Wolf Interval (Senyaza Series Book 3)
Page 13
Moving forward was better than staying still, even if it was the wrong direction. So I went after him, dragging Brynn along with me since she was clinging like a lamprey. Grim trotted up to pace Yejun while Nod dropped back beside Amber, who trailed along in the far rear. She’d warned me she would, I remembered.
Our feet crunched down the tunnel. It was pitch black beyond Yejun, which made me uneasy. Our noses told us there was nothing living ahead of us for thousands of yards. On the other hand, the tunnel went on for thousands of yards, and so much could change here in that distance.
Brynn’s fingers dug into my arm. “Do you think this tunnel is haunted?”
I glanced at her and noticed how pale and tense she was. Reassuringly, I said, “I don’t think so. This doesn’t feel like a haunt. They’re not usually subtle.”
“And you know about haunts, right? You said your mother was a ghost?”
Had I? I vaguely remembered saying something like that when talking about Jen and wished I hadn’t. But not answering wouldn’t reassure Brynn at all. “Yeah. When she has bad dreams, my father’s pack knows it right away. They have nightmares, too, waking ones. Everything turns against them.” My father’d eventually locked her locket in the trophy case when I was around thirteen, because nothing else would stop the haunts. I’d really enjoyed how they pretended nothing was going on.
After a moment of silence, Brynn asked, “What happened to your mother? How did she die?”
“She had a bad heart,” I lied, with the ease of long habit.
“Really?” asked Brynn, her voice odd. I snuck another glance at her. “My dad died when I was a baby. He had a heart attack while he was driving home. Do you think he’s around as a ghost, too?”
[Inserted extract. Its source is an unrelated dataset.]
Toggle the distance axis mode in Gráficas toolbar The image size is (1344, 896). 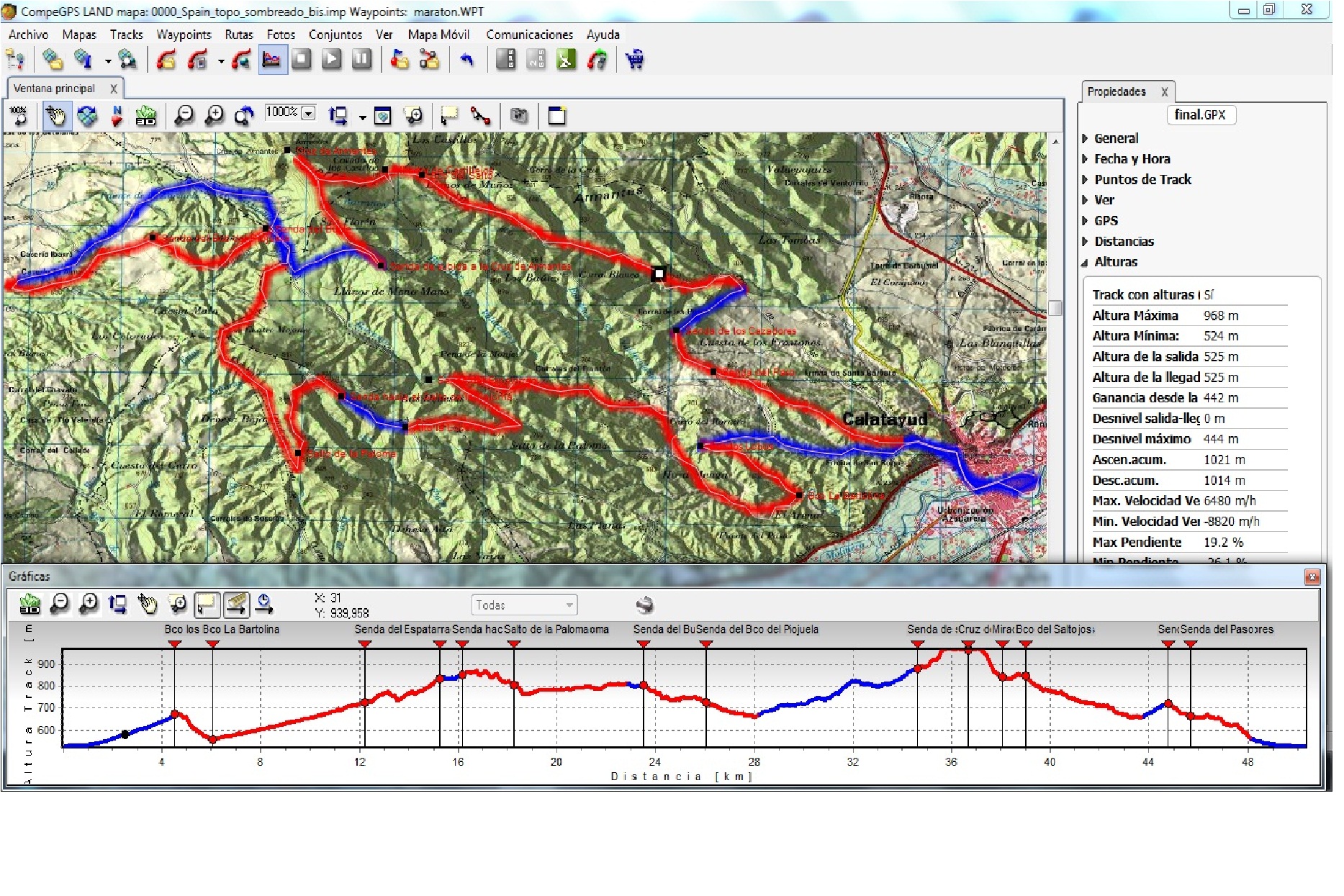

“Uh.” I flailed for an answer that somebody as removed from the supernatural world as Brynn would be able to follow. “Well, it depends. Most people don’t stick around as ghosts. They go on to Heaven or whatever. Some of them stay on Earth because they’ve accepted an offer from somebody like Tia. And sometimes they linger because they’re not ready to move on. Because they’ve got unfinished business, or they’re afraid, or they just like it here.” I realized this wasn’t much of a reassuring answer and added, “If your dad was religious, or even just raised religious, he probably didn’t stick around.”
“I don’t think we’ve had any haunts,” Brynn said thoughtfully. “There was the fae—um, there was something once, but it turned out there was another explanation.”
“Oh, haunts only happen if they’re unhappy about something,” I said quickly. “There are plenty of ghosts who just like to stick around and watch their descendants.”
That seemed to satisfy Brynn, and after a minute, she found her courage or something, because she let go of my arm and dropped back with Heart. I couldn’t help myself: as soon as she let me, I moved up to pace beside Yejun. Grim, trotting between us, looked first at him and then at me before giving a whole-body wiggle of delight. He really liked it when I walked beside Yejun, because he was ludicrously optimistic.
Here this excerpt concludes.